When she visits, she has very high expectations and some of these expectations confuse me.
Like she complains that we never take good family pictures and when I am try to take pictures she gets irritated.
I think she may not like mother (me) that much and I try to stay away from her to give her space and she says we do not communicate well. I try to communicate more and it becomes a debate.
I prioritized my career to keep myself busy and she complains about that.
When I take time out and request her to sit and talk with me, she is not interested.
DH mostly stays out of all these discussions etc.
I feel bad even thinking that I want to request her not to visit me.
Is this how most mother-daughter relationships are? Does it ever get better?

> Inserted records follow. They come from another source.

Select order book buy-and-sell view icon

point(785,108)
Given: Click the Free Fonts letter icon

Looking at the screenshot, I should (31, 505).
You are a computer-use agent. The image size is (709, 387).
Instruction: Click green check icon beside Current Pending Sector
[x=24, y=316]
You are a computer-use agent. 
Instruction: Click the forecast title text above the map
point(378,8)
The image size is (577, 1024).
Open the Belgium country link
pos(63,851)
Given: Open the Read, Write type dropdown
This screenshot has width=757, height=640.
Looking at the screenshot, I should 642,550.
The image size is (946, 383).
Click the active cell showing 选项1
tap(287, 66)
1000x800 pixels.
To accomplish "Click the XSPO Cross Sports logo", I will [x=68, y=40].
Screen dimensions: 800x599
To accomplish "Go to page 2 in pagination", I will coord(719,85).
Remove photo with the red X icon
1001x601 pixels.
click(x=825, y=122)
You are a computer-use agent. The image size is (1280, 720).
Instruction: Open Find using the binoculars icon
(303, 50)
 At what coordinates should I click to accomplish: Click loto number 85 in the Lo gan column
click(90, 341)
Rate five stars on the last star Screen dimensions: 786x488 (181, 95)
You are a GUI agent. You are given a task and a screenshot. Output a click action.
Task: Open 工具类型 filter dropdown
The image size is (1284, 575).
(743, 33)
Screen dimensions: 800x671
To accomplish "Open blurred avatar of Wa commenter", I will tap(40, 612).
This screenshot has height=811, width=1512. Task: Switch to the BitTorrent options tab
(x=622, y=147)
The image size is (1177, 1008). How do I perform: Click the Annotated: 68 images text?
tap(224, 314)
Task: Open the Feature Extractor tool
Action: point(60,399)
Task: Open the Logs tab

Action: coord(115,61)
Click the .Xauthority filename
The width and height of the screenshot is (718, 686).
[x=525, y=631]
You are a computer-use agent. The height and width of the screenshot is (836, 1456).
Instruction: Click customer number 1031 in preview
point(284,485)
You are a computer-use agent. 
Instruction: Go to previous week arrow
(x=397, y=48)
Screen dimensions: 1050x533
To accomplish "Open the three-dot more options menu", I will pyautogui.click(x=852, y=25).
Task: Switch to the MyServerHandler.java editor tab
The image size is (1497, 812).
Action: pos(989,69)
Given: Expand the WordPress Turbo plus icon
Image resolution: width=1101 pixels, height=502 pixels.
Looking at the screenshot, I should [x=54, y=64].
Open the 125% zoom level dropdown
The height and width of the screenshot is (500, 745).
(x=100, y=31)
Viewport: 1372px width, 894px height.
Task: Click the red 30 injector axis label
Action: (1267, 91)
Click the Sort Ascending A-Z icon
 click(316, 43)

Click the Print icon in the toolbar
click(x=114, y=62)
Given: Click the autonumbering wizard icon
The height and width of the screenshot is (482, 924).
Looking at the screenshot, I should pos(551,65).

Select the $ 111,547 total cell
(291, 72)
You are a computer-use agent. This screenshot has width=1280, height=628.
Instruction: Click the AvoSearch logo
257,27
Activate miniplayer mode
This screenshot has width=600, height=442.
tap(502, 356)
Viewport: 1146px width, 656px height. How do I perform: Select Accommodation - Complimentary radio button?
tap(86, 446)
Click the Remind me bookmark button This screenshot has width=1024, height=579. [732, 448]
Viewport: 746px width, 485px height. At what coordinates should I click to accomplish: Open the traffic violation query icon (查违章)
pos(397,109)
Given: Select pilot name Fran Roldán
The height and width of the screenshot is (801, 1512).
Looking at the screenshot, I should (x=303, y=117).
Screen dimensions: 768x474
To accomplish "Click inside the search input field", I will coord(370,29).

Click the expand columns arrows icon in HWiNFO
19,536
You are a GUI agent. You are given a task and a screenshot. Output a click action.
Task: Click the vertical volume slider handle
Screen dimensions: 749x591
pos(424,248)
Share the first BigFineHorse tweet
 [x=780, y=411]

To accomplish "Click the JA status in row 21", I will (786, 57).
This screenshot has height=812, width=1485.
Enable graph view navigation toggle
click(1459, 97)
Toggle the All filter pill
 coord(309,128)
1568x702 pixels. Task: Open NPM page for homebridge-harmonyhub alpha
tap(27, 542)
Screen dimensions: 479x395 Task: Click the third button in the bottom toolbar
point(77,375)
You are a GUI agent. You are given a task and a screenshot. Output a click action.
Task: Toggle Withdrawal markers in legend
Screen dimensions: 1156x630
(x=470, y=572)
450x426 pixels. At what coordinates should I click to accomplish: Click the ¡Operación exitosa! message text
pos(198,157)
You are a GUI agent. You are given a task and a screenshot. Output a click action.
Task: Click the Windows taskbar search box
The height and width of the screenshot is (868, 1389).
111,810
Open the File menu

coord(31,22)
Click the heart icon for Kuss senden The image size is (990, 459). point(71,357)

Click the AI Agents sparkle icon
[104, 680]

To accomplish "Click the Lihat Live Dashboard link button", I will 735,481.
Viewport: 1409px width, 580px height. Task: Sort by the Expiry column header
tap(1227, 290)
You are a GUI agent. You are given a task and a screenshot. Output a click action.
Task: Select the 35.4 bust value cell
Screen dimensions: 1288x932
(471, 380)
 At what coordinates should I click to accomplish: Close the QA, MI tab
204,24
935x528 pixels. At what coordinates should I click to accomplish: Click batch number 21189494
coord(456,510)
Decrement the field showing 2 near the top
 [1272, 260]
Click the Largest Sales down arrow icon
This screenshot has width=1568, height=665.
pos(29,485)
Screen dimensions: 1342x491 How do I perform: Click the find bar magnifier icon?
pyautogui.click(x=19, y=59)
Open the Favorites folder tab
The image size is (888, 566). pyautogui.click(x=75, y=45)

This sounds very uptight/stressful, like a guilt trip that you made time and summoned her. I agree with pp about meeting her where she is. It is worth the time and patience to be as available in the ways that suit your daughter. It only got better for me and my now 32 yr old daughter. Teens and early 20's can be a rough time and I found it best to be as flexible as possible.
We've always enjoyed going for walks together. My daughter calls me weekly to meet for a walk, sometimes go out to eat after. (I'm lucky that when she finished school, she moved nearby) I sometimes call or text her but I know her days off and am partly available ahead of time for her text. She is like me that we aren't big chatters on work days, we're both introverted and need our quiet. I let her guide conversations and bring up topics I feel interest her, shows we both watch or people in common. I don't lecture or ask pushy questions.
When she was your dd's age and away for school, I was available when she came back for visits but her friends were a bigger priority. It ebbs and flows.